Entries on where items appear:
___
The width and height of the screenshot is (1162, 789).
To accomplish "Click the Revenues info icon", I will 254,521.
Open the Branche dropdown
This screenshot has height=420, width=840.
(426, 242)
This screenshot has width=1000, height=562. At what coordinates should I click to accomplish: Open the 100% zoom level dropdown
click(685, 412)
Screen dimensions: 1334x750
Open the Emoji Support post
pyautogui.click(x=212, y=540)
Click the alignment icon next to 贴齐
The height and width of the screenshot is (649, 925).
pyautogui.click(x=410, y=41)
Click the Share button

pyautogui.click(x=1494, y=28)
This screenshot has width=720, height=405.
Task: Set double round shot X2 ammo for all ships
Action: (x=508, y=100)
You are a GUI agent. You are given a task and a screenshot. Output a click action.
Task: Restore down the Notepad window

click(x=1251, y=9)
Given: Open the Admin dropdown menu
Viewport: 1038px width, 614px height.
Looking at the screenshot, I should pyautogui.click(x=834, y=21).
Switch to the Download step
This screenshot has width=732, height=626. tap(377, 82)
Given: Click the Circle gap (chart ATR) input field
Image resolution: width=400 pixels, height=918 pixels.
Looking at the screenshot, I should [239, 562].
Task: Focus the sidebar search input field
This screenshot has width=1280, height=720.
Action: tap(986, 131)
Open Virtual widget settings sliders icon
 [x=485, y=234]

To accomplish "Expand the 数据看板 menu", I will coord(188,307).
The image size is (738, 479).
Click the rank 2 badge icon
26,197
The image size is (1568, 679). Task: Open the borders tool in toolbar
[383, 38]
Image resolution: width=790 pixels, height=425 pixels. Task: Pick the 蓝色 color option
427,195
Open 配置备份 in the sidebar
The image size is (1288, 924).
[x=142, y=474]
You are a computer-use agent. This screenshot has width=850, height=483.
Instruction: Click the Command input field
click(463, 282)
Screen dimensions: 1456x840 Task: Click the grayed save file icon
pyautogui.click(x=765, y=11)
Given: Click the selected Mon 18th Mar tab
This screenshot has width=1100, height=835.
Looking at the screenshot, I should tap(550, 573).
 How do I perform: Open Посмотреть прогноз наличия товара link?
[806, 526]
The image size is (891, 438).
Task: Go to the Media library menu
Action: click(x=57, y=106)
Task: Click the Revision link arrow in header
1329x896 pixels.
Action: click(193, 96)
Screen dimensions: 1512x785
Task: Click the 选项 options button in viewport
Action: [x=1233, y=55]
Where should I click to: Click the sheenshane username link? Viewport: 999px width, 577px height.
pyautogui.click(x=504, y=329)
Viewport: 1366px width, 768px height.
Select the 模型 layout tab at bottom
___
● What is being asked
Rewrite the records above as a numbered list with one item per line. Leave out the blank lines.

● Task result
1. The width and height of the screenshot is (1162, 789).
2. To accomplish "Click the Revenues info icon", I will 254,521.
3. Open the Branche dropdown
4. This screenshot has height=420, width=840.
5. (426, 242)
6. This screenshot has width=1000, height=562. At what coordinates should I click to accomplish: Open the 100% zoom level dropdown
7. click(685, 412)
8. Screen dimensions: 1334x750
9. Open the Emoji Support post
10. pyautogui.click(x=212, y=540)
11. Click the alignment icon next to 贴齐
12. The height and width of the screenshot is (649, 925).
13. pyautogui.click(x=410, y=41)
14. Click the Share button
15. pyautogui.click(x=1494, y=28)
16. This screenshot has width=720, height=405.
17. Task: Set double round shot X2 ammo for all ships
18. Action: (x=508, y=100)
19. You are a GUI agent. You are given a task and a screenshot. Output a click action.
20. Task: Restore down the Notepad window
21. click(x=1251, y=9)
22. Given: Open the Admin dropdown menu
23. Viewport: 1038px width, 614px height.
24. Looking at the screenshot, I should pyautogui.click(x=834, y=21).
25. Switch to the Download step
26. This screenshot has width=732, height=626. tap(377, 82)
27. Given: Click the Circle gap (chart ATR) input field
28. Image resolution: width=400 pixels, height=918 pixels.
29. Looking at the screenshot, I should [239, 562].
30. Task: Focus the sidebar search input field
31. This screenshot has width=1280, height=720.
32. Action: tap(986, 131)
33. Open Virtual widget settings sliders icon
34.  [x=485, y=234]
35. To accomplish "Expand the 数据看板 menu", I will coord(188,307).
36. The image size is (738, 479).
37. Click the rank 2 badge icon
38. 26,197
39. The image size is (1568, 679). Task: Open the borders tool in toolbar
40. [383, 38]
41. Image resolution: width=790 pixels, height=425 pixels. Task: Pick the 蓝色 color option
42. 427,195
43. Open 配置备份 in the sidebar
44. The image size is (1288, 924).
45. [x=142, y=474]
46. You are a computer-use agent. This screenshot has width=850, height=483.
47. Instruction: Click the Command input field
48. click(463, 282)
49. Screen dimensions: 1456x840 Task: Click the grayed save file icon
50. pyautogui.click(x=765, y=11)
51. Given: Click the selected Mon 18th Mar tab
52. This screenshot has width=1100, height=835.
53. Looking at the screenshot, I should tap(550, 573).
54.  How do I perform: Open Посмотреть прогноз наличия товара link?
55. [806, 526]
56. The image size is (891, 438).
57. Task: Go to the Media library menu
58. Action: click(x=57, y=106)
59. Task: Click the Revision link arrow in header
60. 1329x896 pixels.
61. Action: click(193, 96)
62. Screen dimensions: 1512x785
63. Task: Click the 选项 options button in viewport
64. Action: [x=1233, y=55]
65. Where should I click to: Click the sheenshane username link? Viewport: 999px width, 577px height.
66. pyautogui.click(x=504, y=329)
67. Viewport: 1366px width, 768px height.
68. Select the 模型 layout tab at bottom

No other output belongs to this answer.